Rowan Cockett, Seequent’s Director of Cloud Architecture, will be presenting with Lindsey Heagy on Deploying a Reproducible Course: how open source tools can be used to create interactive textbooks for geophysics at JupyterCon in New York City. This includes some of the work on Visible Geology (a Seequent product) and is part of the Distinguished Instructor Short Course with the Society of Exploration Geophysics. Learn more about their talk here.
Jupyter is a open source web-based platform that supports math, science, and engineering tools, along with interactive communication and visualisation resources. Essentially, it’s a platform that enables computing capabilities in your web browser, online or offline – and it’s poised to be the next big player in visual data-science. The Jupyter platform currently supports over 40 programming languages. Jupyter’s flagship project is the Jupyter Notebook, an open source web application where you can create and share interactive documents containing code, equations, visualisations, and text.
Mike Loukides, Vice President of Content Strategy at O’Reilly Media writes:
“Jupyter Notebooks are revolutionizing the way engineers and data scientists work together. If all important work is collaborative, the most important tools we have are tools for collaboration, tools that make working together more productive. The code runs on a server, and the results are turned into HTML and incorporated into the page you’re writing. That server can be anywhere: on your laptop, behind your firewall, or on the public internet. Your page contains your thoughts, your code, and the results of running the code.

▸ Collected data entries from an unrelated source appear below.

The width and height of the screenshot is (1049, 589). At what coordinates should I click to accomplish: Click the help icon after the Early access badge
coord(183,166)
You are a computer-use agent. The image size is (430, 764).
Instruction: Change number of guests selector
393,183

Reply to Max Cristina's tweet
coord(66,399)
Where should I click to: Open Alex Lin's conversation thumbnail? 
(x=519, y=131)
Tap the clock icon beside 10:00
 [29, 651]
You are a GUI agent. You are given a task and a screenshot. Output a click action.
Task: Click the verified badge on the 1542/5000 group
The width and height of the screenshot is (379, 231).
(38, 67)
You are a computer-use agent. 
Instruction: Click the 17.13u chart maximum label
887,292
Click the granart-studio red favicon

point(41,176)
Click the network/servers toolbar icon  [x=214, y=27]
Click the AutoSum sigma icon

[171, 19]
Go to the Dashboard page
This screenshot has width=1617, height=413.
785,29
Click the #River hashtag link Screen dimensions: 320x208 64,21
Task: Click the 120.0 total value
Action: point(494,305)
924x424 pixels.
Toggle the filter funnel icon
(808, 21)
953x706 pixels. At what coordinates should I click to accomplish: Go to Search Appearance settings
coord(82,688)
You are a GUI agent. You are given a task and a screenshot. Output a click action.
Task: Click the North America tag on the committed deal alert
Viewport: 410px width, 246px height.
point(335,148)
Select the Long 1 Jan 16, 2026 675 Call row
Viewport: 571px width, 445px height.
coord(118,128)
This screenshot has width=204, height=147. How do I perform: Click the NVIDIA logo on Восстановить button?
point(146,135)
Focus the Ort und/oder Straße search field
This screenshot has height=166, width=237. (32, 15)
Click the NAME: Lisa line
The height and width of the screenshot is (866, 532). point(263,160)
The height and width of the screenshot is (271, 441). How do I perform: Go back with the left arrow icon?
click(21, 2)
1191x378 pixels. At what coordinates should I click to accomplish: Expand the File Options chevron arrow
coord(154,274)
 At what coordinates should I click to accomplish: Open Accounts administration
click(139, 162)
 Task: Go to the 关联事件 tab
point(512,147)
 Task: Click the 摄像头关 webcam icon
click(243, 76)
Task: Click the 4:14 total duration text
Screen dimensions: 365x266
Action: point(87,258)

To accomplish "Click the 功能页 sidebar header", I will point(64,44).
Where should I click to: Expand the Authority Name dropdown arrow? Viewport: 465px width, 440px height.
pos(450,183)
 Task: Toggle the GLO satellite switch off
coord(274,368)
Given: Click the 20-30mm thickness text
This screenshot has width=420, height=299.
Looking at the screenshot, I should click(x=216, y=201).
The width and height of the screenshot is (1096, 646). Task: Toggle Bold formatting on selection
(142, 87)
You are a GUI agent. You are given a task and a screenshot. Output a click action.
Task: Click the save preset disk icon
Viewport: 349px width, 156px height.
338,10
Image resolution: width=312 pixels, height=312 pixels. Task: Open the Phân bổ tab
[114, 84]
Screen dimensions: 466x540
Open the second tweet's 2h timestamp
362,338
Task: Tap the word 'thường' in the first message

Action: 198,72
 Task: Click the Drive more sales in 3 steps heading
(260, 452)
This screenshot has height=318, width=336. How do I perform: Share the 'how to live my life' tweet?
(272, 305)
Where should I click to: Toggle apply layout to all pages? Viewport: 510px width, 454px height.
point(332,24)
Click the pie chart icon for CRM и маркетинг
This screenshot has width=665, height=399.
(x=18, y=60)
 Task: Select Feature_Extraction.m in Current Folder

Code is never just code. It’s part of a thought process… This is particularly true for data analysis, but it’s true for almost any application. Jupyter lets you build a “lab notebook” that shows your work: the code, the data, the results, along with your explanation and reasoning. As IBM puts it, Jupyter lets you build a “computational narrative that distills data into insights.” Data means nothing if you can’t turn it into insight, if you can’t explore it, share it, and discuss it. Data analysis means little if you can’t explore and experiment with someone else’s results. Jupyter is a tool for exploring, sharing, and discussing.”
Franklin Koch, Computational Geophysicist at Seequent, will be attending tutorials on Jupyter Lab (a desktop-grade computing environment delivered through a web-browser) and Jupyter widgets. Franklin will be taking this knowledge and adapting it to enhance View, as we will be supporting data upload from Python in future releases.